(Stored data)
◆ ◆ ◆ ◆ ◆ ◆ ◆

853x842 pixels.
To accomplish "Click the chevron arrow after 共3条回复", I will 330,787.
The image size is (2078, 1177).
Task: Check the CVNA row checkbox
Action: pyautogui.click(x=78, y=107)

◆ ◆ ◆ ◆ ◆ ◆ ◆

● What the task requires
Reproduce every line of the records above verbatim.

● Response to this exercise
853x842 pixels.
To accomplish "Click the chevron arrow after 共3条回复", I will 330,787.
The image size is (2078, 1177).
Task: Check the CVNA row checkbox
Action: pyautogui.click(x=78, y=107)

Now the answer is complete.